Florian Zeller’s assured, elegantly nightmarish film of his 2012 play – deftly transposed to the screen in collaboration with Christopher Hampton – stretches the conceit of the unreliable narrator to a desolate vanishing point.
Zeller’s stage production was previously the inspiration behind the French film Florida (2015), a relatively breezy take on the vagaries of old age, significant for providing Jean Rochefort with a startling late career high. The Father has done something similar for the octogenarian Anthony Hopkins, providing a somewhat unexpected second Oscar triumph. With a role modified for the screen with Hopkins in mind, this direct adaptation offers a similarly arresting showcase for a veteran’s skillset – a formidable portrayal of an unmoored mind that’s arguably the actor’s finest performance since The Remains of the Day in 1993.
At first, it appears that Zeller is playing things fairly straight. A rare exterior shot tracks Anne (Olivia Colman) en route to the capacious Maida Vale flat where her father, Anthony, stubbornly resides alone. A retired engineer who has dementia, Anthony gripes to Anne about his caretaker, suspecting the theft of his precious watch (the absent timepiece becomes a recurring manifestation of his temporal dislocation).

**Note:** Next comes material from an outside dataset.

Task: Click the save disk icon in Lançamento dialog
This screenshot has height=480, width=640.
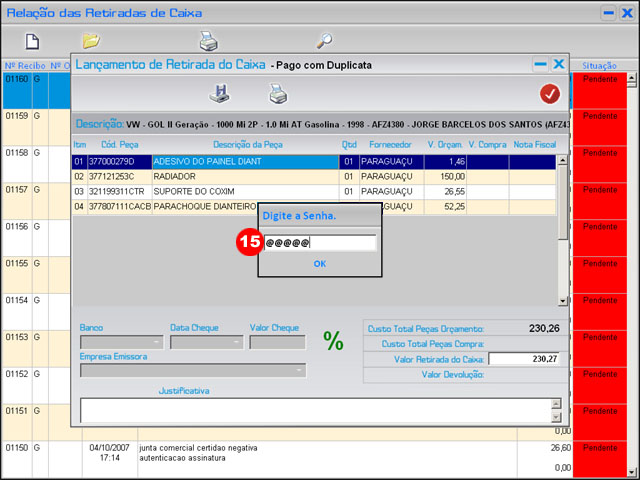Action: click(x=219, y=93)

It’s shortly after this initial meeting that we’re left as wrong-footed as Anthony is. In subjectively representing his central character’s fogged perception, Zeller deploys a series of increasingly disorienting transitions. Anthony is spooked by the sudden appearance of seeming imposters in his home, while others’ identities get muddled. He imagines being smothered by Anne, and beaten by her husband. The abrupt entrances and exits within the flat’s four walls betray the film’s stage origins; yet they also bear a trace of the uncanny air that informed Robert Altman’s psychodrama Images (1972). The skilful editing, by Yorgos Lamprinos, enhances the disquiet considerably.
So many films detailing mental deterioration are defined by their interior domestic spaces, from Repulsion (1965) to what is apparently The Father’s closest forerunner, Michael Haneke’s Amour (2012). Here, Zeller finds subtle ways to render Anthony’s home ever more unfamiliar: lighting cues, colour changes, camera angles, unexplained omissions. The backgrounds – at first filled with Anthony’s books, music and paintings – dwindle and empty as time goes on, a gradual subtraction of a life’s connective fabric.
Set against these shifting surroundings, Hopkins’s monumental display of confusion and despair is painfully convincing, not least in the film’s wrenching final scenes, which nevertheless close on a contemplative – or perhaps bitterly ironic – image of defiance and dignity.